How about another thought….

If we can clone animals, if we can decode DNA, if we can “treat” most anything, why can’t we cure/prevent a damn common cold, cure cancer, aids?
It makes no sense to me.

Like I said, ya gotta wonder.

Viruses are tricky and often unresponsive to radical treatment. I've read certain Cancers are related to viruses too. It's not the virus that kills you, it's the host of infections that turn up due to it. I had shingles inside my eyeball!
 
we haven't cured the common cold, or the flu, is that the viruses constantly mutate. If you don't believe in evolution, you shouldn't catch any more colds.

On this subject, though--there is an absolutely enormous problem within medicine concerning the appropriate allocation of research funding. It is one of the reasons we need government funding, because private research will seek to cure common and expensive diseases. But government funding is also influenced by non-objective factors. For example, schizophrenia affects fully 1% of the U.S. population, and causes vast disability, comparable to heart disease, diabetes, and cancer. But compared to cancer research, schizophrenia research gets 1/30th the funding.

The same issue is obvious in medical pay. People who treat children or other vulnerable, politically weak populations--pediatricians, psychiatrists, inner-city internists--earn less money than the average physician. Starting pediatrician salaries are similar to those of nurses. Those who primarily treat the diseases of upper-class white people--e.g. cardiologists, dermatologists, heart surgeons etc.--can make far more money.
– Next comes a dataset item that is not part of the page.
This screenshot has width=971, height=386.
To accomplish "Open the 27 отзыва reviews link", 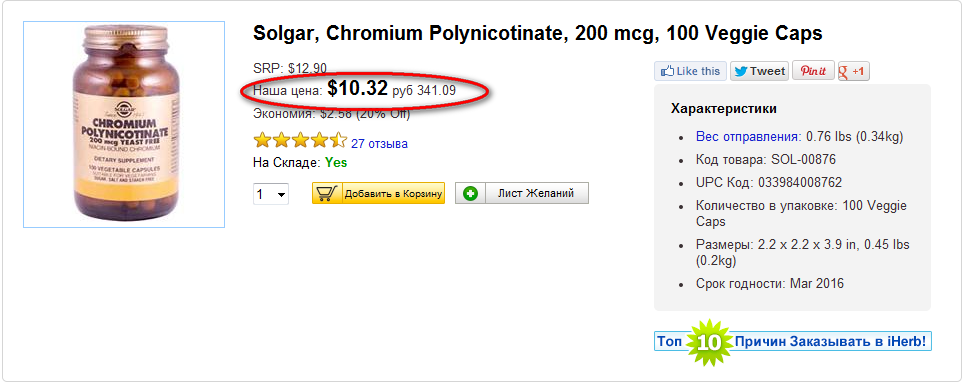I will (379, 144).
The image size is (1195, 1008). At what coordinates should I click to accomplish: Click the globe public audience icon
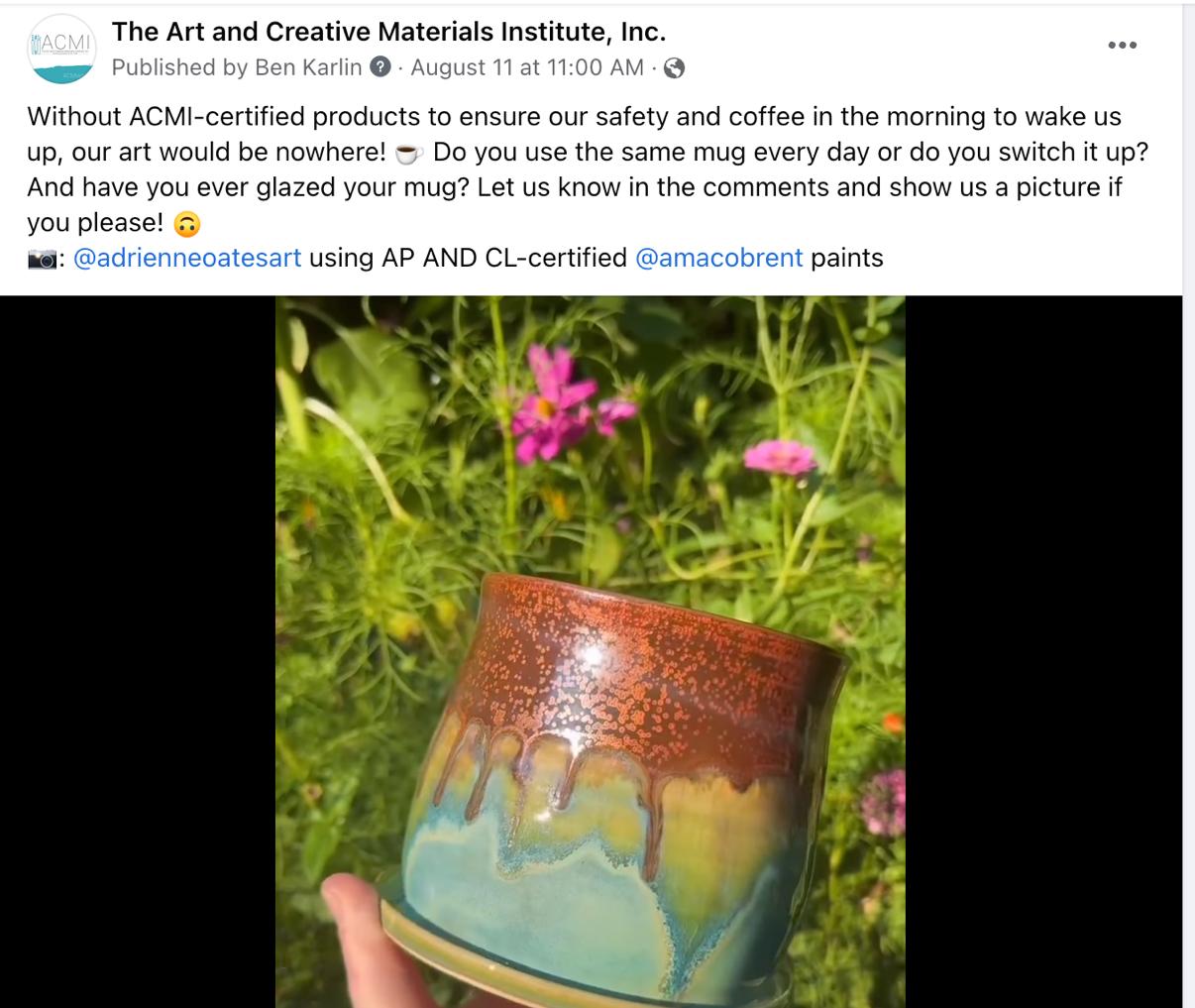pos(674,68)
There is legislation that supports "orphan drug" research, encouraging companies to seek cures for illnesses that are too uncommon to produce easy profit.

Mariner

(I am a physician, and treat primarily poor and disabled people. I earn 1/5 what my brother, a heart surgeon, makes. He isn't any smarter, more competent, or harder working than me--it's just the system.)
 
Mariner said:
....

(I am a physician, and treat primarily poor and disabled people. I earn 1/5 what my brother, a heart surgeon, makes. He isn't any smarter, more competent, or harder working than me--it's just the system.)
A Doc just as I would have been....Dedicated to the cause. :thup:

My plan was to practice in rural Ga. and figuratively speaking take pigs and chickens for payment, but I started flying first and never made it to med school, I do regret that.
 
Mariner said:
we haven't cured the common cold, or the flu, is that the viruses constantly mutate. If you don't believe in evolution, you shouldn't catch any more colds.
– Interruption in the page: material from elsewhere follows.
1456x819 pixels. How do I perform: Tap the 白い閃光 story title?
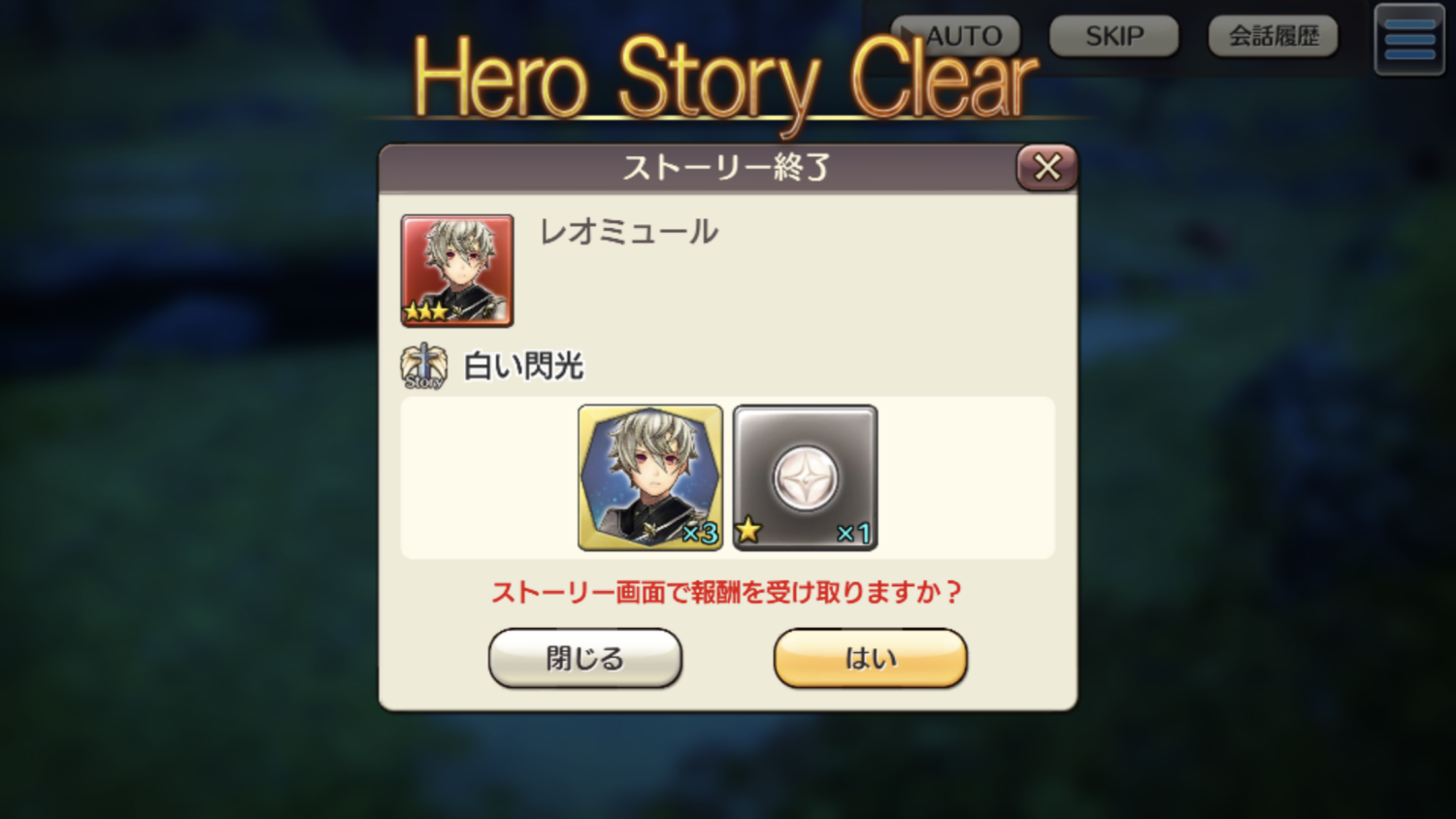click(523, 367)
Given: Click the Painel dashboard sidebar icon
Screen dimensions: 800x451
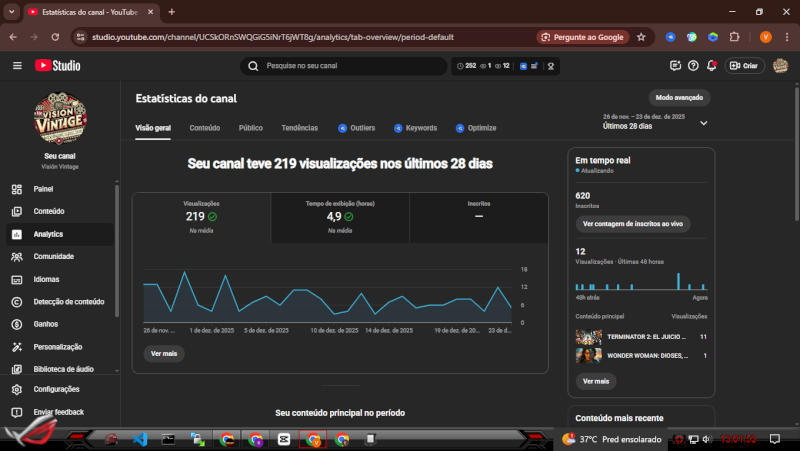Looking at the screenshot, I should 16,189.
On this subject, though--there is an absolutely enormous problem within medicine concerning the appropriate allocation of research funding. It is one of the reasons we need government funding, because private research will seek to cure common and expensive diseases. But government funding is also influenced by non-objective factors. For example, schizophrenia affects fully 1% of the U.S. population, and causes vast disability, comparable to heart disease, diabetes, and cancer. But compared to cancer research, schizophrenia research gets 1/30th the funding.
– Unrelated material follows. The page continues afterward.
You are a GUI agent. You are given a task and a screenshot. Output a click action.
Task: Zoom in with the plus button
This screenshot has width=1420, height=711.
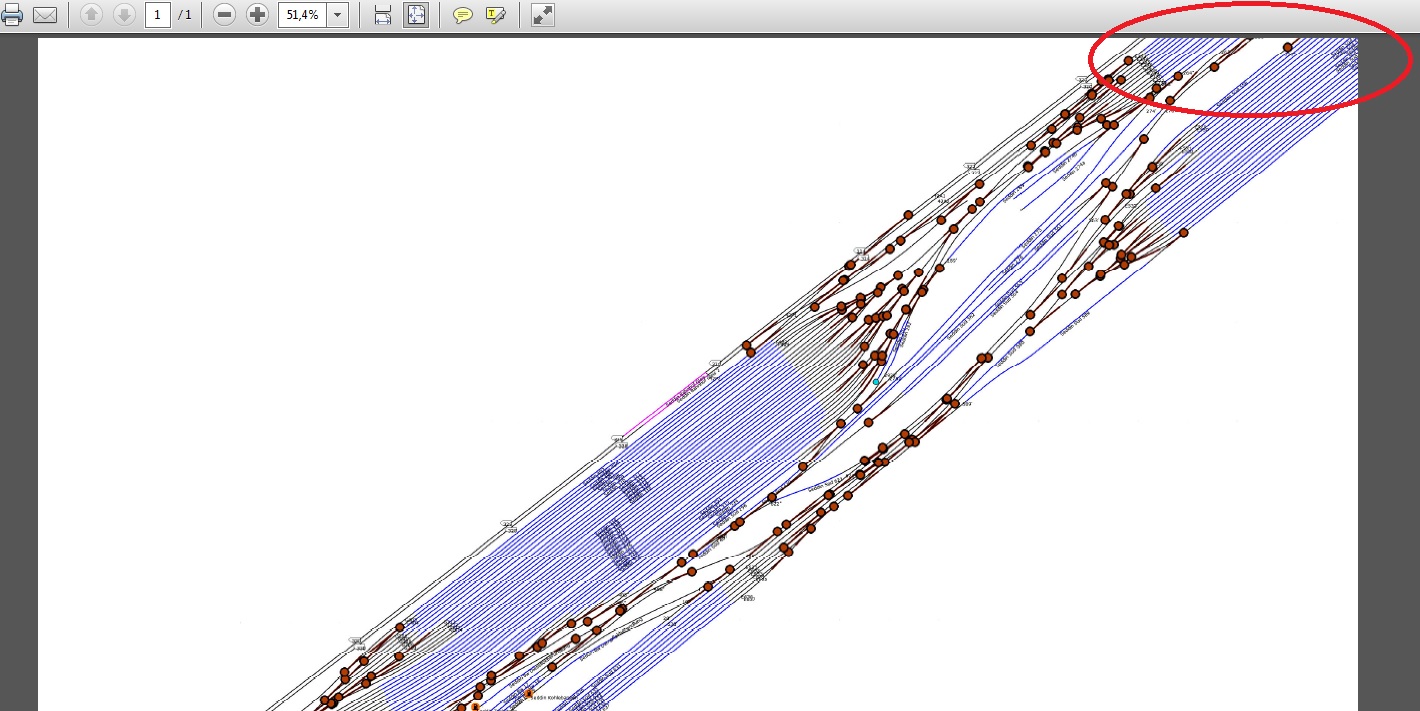coord(257,15)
The same issue is obvious in medical pay. People who treat children or other vulnerable, politically weak populations--pediatricians, psychiatrists, inner-city internists--earn less money than the average physician. Starting pediatrician salaries are similar to those of nurses. Those who primarily treat the diseases of upper-class white people--e.g. cardiologists, dermatologists, heart surgeons etc.--can make far more money.

There is legislation that supports "orphan drug" research, encouraging companies to seek cures for illnesses that are too uncommon to produce easy profit.

Mariner

(I am a physician, and treat primarily poor and disabled people. I earn 1/5 what my brother, a heart surgeon, makes. He isn't any smarter, more competent, or harder working than me--it's just the system.)

Medicine should not be socialized, if that's what you're getting at. People should pay more out of pocket, and comparison shop price between physicians, and medical supply vendors. I know you would like to just steal a big wad of cash from the people and use it however you want, but that's just not moral. All socialized systems are worse than ours, even though the current insurance system is not ideal either. The presentation of the false choice is the logical trick you libs are using. We see straight through it. It will never happen in america.